Cette interdiction a été décidée « avec nos partenaires britannique, canadien, australien, néo-zélandais et norvégien » dans le cadre de nouvelles sanctions contre les « responsables de l’intensification de la colonisation et des violences en Cisjordanie », est-il précisé.
« Les colons extrémistes violents, avec l’appui de leurs partisans, continuent de mener des attaques contre les Palestiniens et de violer leurs droits de l’homme. Ils ont recours à la violence pour déplacer les Palestiniens, détruire leurs biens et poursuivre la colonisation illégale », détaille le texte.
« Il y a trop longtemps que les colons violents agissent presque en toute impunité tandis que l’expansion des colonies et la création d’avant-postes se poursuivent avec le soutien et l’aide du gouvernement israélien.

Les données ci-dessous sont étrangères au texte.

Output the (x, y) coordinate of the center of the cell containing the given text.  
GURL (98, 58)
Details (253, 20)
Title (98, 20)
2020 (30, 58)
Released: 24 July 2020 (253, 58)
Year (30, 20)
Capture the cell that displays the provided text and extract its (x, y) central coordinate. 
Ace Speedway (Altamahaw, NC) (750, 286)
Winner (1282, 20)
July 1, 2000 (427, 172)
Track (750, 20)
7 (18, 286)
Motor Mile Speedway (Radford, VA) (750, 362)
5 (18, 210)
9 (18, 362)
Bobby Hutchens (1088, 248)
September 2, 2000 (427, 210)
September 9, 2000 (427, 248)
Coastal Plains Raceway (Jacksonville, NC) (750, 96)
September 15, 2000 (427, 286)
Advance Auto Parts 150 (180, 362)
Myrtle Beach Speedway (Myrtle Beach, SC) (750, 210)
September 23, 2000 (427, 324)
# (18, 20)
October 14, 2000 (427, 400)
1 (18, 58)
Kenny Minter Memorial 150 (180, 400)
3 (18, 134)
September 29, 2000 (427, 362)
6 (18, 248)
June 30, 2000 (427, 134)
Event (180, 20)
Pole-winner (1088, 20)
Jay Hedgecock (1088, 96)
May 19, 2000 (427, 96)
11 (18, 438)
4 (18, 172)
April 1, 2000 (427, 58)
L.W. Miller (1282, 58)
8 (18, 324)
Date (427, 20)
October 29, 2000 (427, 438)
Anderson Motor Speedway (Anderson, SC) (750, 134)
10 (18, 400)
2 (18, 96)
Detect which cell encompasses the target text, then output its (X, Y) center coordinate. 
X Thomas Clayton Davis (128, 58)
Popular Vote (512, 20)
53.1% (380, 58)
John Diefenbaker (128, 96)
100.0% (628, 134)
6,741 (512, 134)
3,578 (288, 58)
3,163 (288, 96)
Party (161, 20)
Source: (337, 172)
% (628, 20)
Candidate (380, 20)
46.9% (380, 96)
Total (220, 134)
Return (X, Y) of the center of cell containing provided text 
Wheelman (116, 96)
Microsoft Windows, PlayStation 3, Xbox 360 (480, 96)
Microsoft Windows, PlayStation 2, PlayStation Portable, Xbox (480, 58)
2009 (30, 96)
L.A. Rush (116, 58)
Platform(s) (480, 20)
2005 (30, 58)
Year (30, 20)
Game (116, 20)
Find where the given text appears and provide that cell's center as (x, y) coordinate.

Dans certains cas, les colons commettent des violences sous la protection des forces de sécurité israéliennes. »
« Nous demeurons prêts à prendre de nouvelles mesures si le gouvernement israélien n’agit pas rapidement pour remédier à la situation sur le terrain », conclut le communiqué.
Deuxième ministre israélien visé par une telle mesure
« Bezalel Smotrich promeut activement l’annexion de la Cisjordanie, qu’il revendique ouvertement, la création de nouvelles colonies en Cisjordanie, la recolonisation de Gaza, l’effondrement économique de l’Autorité palestinienne et ses conséquences délétères sur la population palestinienne : c’est une politique que ne peut accepter l’écrasante majorité de la communauté internationale, fermement attachée à la solution à deux Etats », a par ailleurs écrit Jean-Noël Barrot sur le réseau social X.
« Quatre responsables d’organisations de colons et 21 colons violents » sont également interdits de territoire français, a ajouté le ministre, sans détailler ces mesures ni préciser le nom des personnes visées.
Israël a aussitôt dénoncé des « mesures honteuses », dans un communiqué du porte-parole du ministère des affaires étrangères, Oren Marmorstein. « La véritable essence de ces démarches réside dans la tentative d’imposer une position politique concernant le droit des juifs à s’installer sur la terre d’Israël et au sujet du conflit israélo-palestinien, le tout camouflé en mesures prétendument dirigées contre la violence », a-t-il jugé.
C’est le deuxième membre du gouvernement israélien visé par une telle mesure après le ministre de la sécurité nationale, Itamar Ben Gvir, autre figure de l’extrême droite, interdit d’entrer sur le sol français depuis le 23 mai, après la diffusion d’une vidéo de militants de la flottille pour Gaza agenouillés et mains liées.
Israël occupe la Cisjordanie depuis 1967. Les violences liées au conflit israélo-palestinien ont explosé dans ce territoire en marge de la guerre dans la bande de Gaza, déclenchée par l’attaque terroriste sans précédent du Hamas sur Israël le 7 octobre 2023.
Depuis, au moins 1 080 Palestiniens, parmi lesquels de nombreux combattants, mais aussi beaucoup de civils, ont été tués en Cisjordanie par des soldats ou des colons israéliens, selon un décompte de l’Agence France-Presse à partir de données de l’Autorité palestinienne. Dans le même temps, d’après des données officielles israéliennes, au moins 46 Israéliens, des civils et des soldats, y ont été tués dans des attaques palestiniennes ou lors d’opérations militaires.